Sekarang, adalah hari kelima berada di sini. Sejak pagi, aku menghubungi Novi tapi tidak sekali pun terangkat. Mungkin dia sibuk, pikirku untuk menenangkan diri. Akan tetapi, kegelisahan yang tetap menggelayut membuatku kini kembali meneleponnya dengan harap-harap cemas.

Perasaanku berubah lega ketika panggilan terangkat. Aku langsung menodongkan pertanyaan, "Nov, kamu kemana aja?"

Tidak ada jawaban, tetapi di belakangnya terdengar keriuhan yang tidak terlalu jelas.
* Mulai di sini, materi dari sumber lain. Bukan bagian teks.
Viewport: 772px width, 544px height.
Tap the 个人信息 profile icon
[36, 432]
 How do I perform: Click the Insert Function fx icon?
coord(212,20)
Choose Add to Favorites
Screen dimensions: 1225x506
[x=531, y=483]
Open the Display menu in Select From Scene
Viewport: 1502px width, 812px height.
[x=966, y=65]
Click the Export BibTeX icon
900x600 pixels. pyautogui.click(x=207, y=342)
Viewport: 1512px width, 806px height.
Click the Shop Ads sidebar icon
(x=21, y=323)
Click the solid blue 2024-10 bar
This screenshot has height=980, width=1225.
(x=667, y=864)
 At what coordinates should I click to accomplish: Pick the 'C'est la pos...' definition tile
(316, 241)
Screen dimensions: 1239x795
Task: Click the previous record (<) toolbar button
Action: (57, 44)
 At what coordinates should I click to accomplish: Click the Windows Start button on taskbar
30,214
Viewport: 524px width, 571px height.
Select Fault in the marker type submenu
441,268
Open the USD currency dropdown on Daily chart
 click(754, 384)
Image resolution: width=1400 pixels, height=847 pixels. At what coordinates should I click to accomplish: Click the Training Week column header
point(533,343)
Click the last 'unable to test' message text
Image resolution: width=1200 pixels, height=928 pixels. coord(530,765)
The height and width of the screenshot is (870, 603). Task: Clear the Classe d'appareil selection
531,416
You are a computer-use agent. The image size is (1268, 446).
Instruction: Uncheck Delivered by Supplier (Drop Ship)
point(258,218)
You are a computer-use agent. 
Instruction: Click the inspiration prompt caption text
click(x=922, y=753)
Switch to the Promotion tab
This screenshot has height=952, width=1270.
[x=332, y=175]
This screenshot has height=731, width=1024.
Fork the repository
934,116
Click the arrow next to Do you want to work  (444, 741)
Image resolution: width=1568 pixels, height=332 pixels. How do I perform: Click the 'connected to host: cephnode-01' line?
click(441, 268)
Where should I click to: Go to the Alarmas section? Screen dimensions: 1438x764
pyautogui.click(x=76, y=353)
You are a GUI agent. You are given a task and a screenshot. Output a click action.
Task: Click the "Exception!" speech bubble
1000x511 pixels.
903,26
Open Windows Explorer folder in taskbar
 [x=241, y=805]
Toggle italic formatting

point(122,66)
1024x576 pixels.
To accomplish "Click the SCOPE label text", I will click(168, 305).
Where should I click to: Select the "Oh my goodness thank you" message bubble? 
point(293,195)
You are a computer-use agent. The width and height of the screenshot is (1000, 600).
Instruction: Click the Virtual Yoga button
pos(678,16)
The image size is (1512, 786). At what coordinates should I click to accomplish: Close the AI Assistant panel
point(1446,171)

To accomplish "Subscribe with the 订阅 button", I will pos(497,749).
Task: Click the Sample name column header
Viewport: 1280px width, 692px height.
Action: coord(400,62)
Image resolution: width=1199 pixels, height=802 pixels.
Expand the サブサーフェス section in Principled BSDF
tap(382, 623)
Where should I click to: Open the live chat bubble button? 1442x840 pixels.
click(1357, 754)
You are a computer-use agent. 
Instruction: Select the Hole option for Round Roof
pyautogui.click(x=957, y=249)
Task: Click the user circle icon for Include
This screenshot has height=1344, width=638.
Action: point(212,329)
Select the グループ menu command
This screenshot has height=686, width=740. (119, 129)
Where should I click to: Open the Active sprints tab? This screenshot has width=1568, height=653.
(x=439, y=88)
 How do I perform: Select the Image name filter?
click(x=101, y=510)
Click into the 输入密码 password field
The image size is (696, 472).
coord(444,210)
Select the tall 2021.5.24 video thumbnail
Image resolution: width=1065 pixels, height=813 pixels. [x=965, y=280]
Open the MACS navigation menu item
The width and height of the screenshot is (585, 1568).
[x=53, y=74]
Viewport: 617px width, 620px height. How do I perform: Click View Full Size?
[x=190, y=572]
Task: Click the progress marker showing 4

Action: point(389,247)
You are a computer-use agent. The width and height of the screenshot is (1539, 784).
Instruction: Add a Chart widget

Sekali lagi aku memanggilnya, "Novi?"

"Di."

Dari cara memanggilnya saja, jelas bukan Novi. Was-was, aku segera bertanya, "Siapa ini?" "Ini tetanggamu, Di." Penjelasan singkatnya membuatku ingat pernah mendengar suara itu.

"Kemana Novi?" Perasaanku kian gelisah.

"Ada kecelakaan di pasar karena mobil remblong." "Lalu?" Dahiku mengernyit tidak paham.

"Ibu dan adikmu menjadi korbannya."

"Kemana mereka sekarang?" Aku bertanya dengan kekhawatiran penuh. " Mereka ... meninggal, Di."

Seketika dunia terasa runtuh menimpaku yang tidak berdaya. Dua binar cahaya dalam hidup yang menjadi sumber kekuatan untuk bertahan, telah meredup dan padam untuk selama-lamanya.